Activity >> Each entry that follows should be given again word for word; please leave out its pictures.

Provided entries >>
==================================================
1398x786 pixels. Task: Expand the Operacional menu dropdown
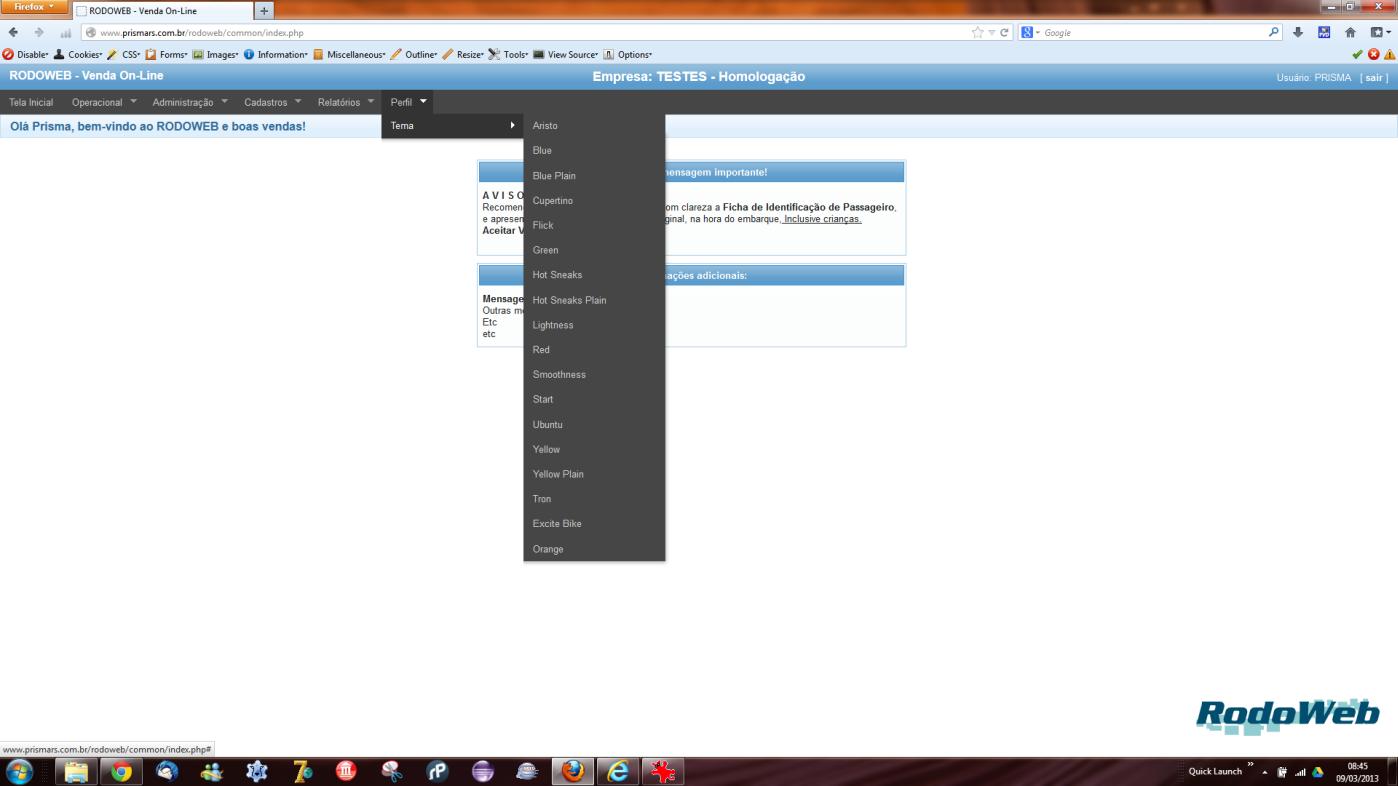[x=104, y=102]
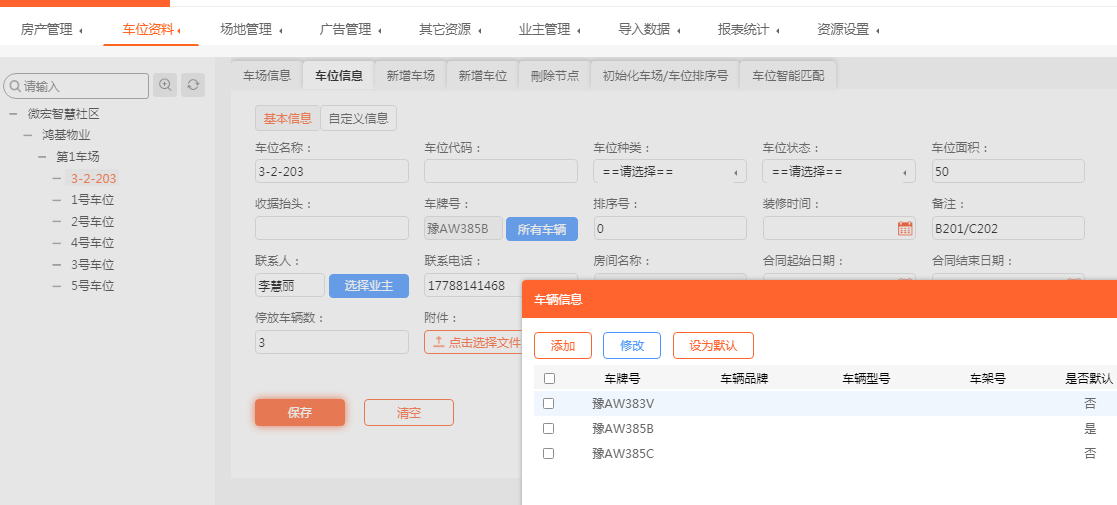The height and width of the screenshot is (505, 1117).
Task: Collapse the 鸿基物业 node dash icon
Action: [x=29, y=135]
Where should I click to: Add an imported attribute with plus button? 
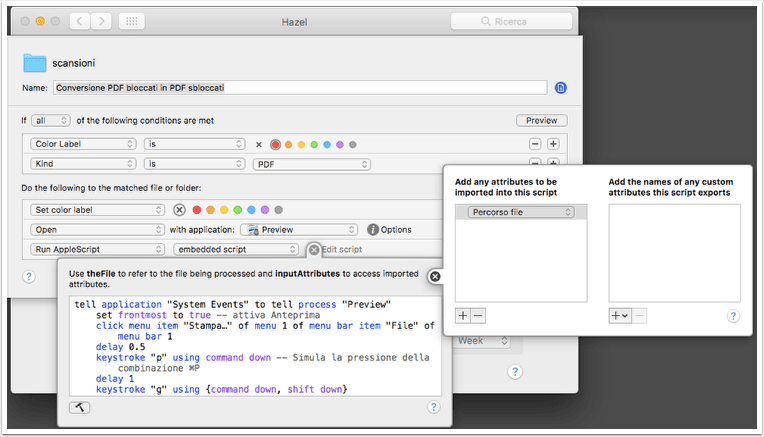point(462,316)
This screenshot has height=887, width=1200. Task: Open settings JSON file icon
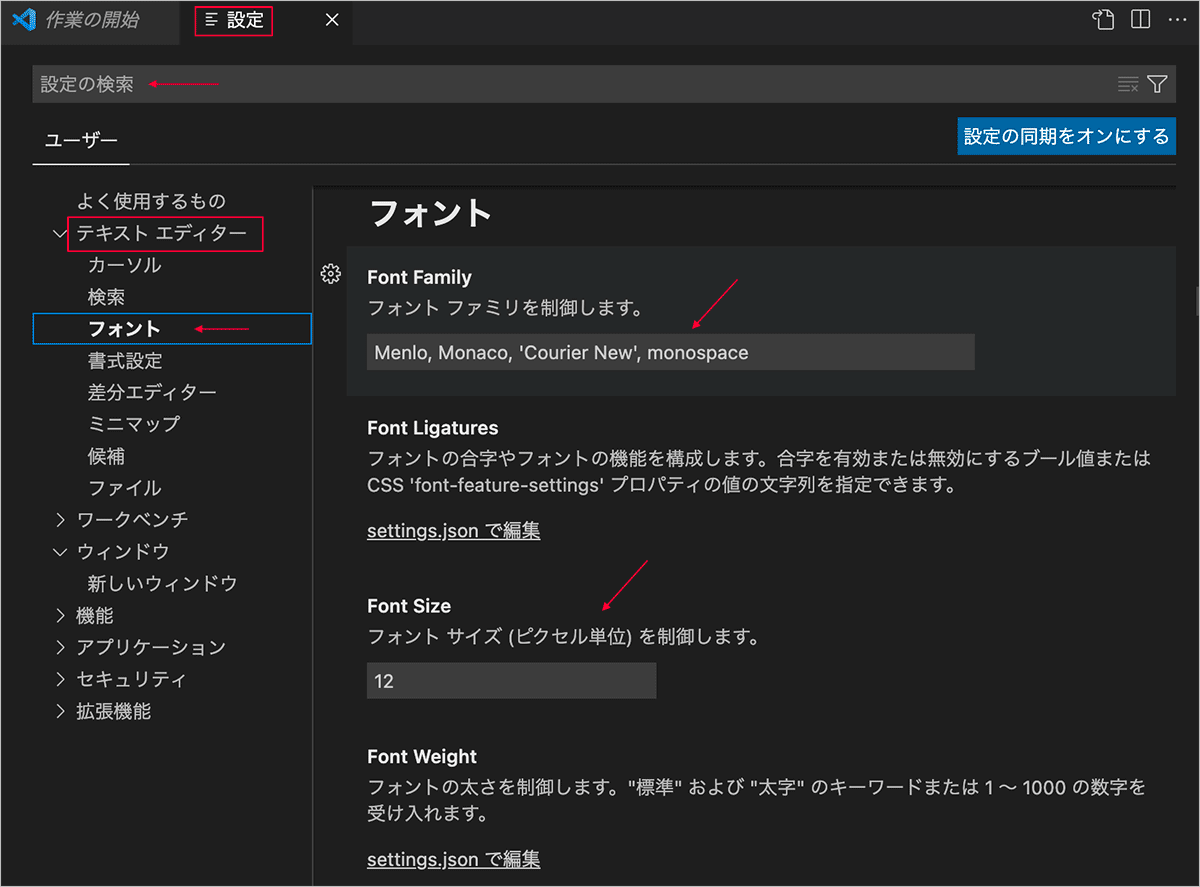coord(1103,20)
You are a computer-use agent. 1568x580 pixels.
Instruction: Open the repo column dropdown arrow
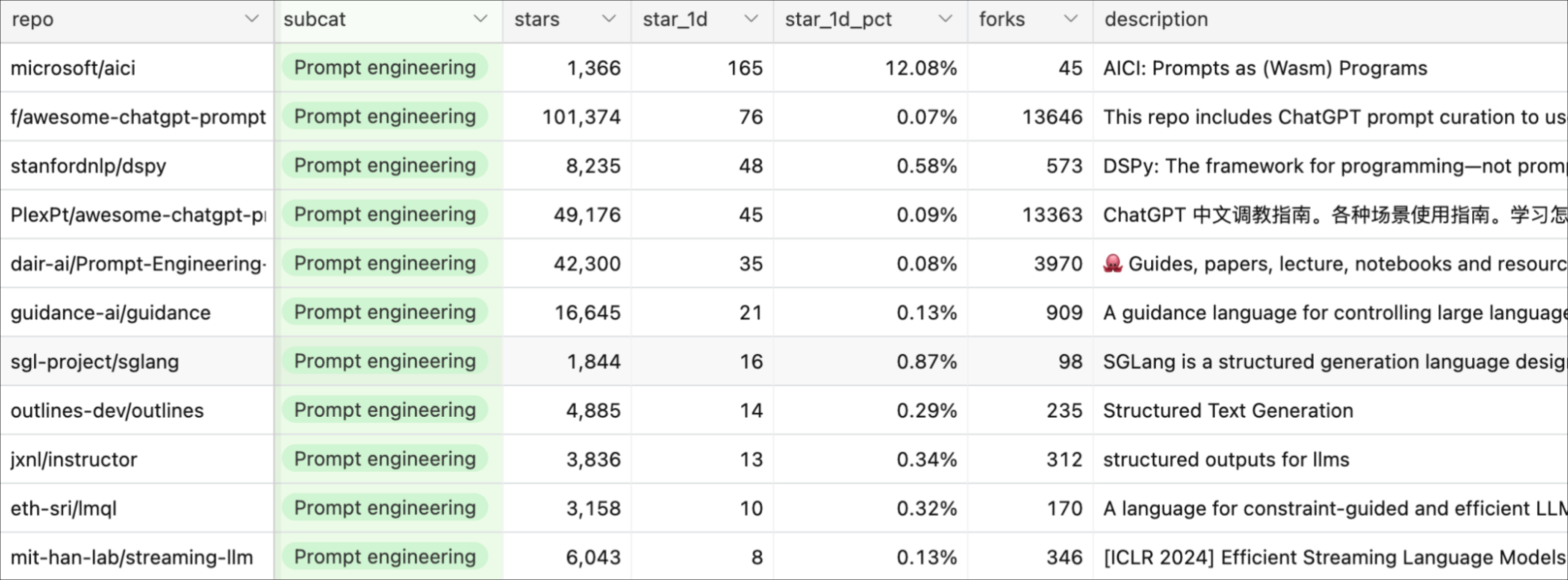251,19
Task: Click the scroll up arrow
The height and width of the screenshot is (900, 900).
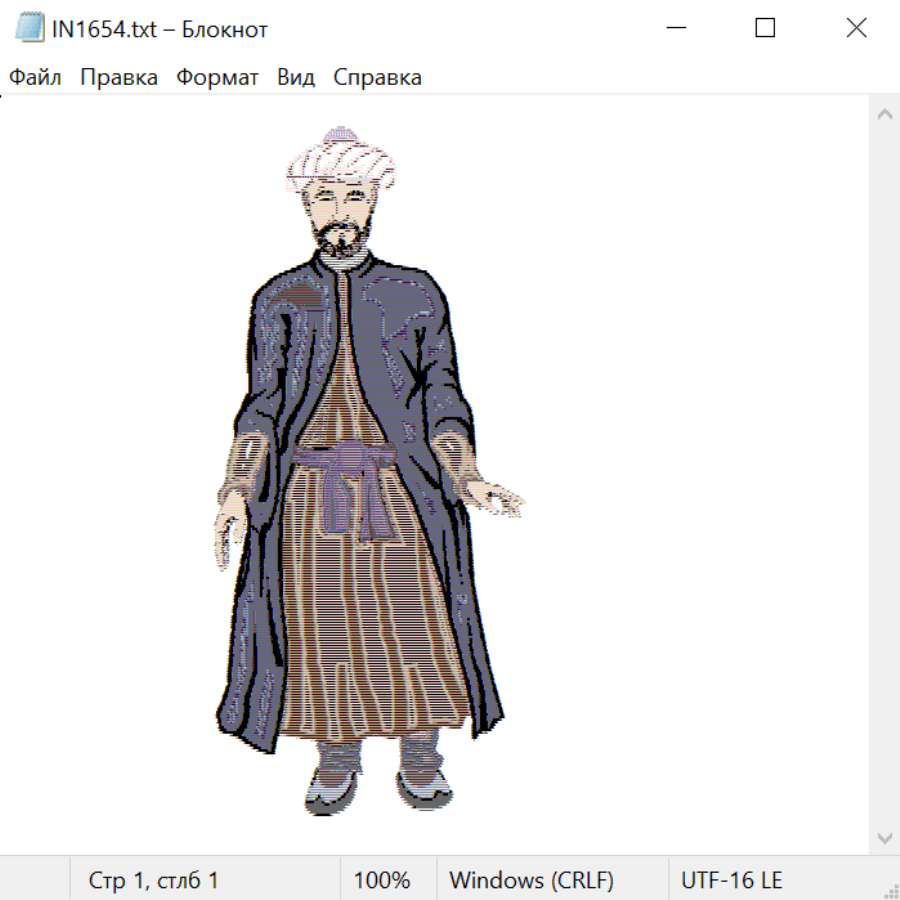Action: click(884, 115)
==================================================
Your response >>
1398x786 pixels. Task: Expand the Operacional menu dropdown
[x=104, y=102]
The height and width of the screenshot is (505, 1117).
Task: Collapse the 鸿基物业 node dash icon
Action: [x=29, y=135]
Where should I click to: Add an imported attribute with plus button? 
point(462,316)
This screenshot has height=887, width=1200. Task: Open settings JSON file icon
coord(1103,20)
You are a computer-use agent. 1568x580 pixels.
Instruction: Open the repo column dropdown arrow
251,19
Task: Click the scroll up arrow
The height and width of the screenshot is (900, 900).
Action: click(884, 115)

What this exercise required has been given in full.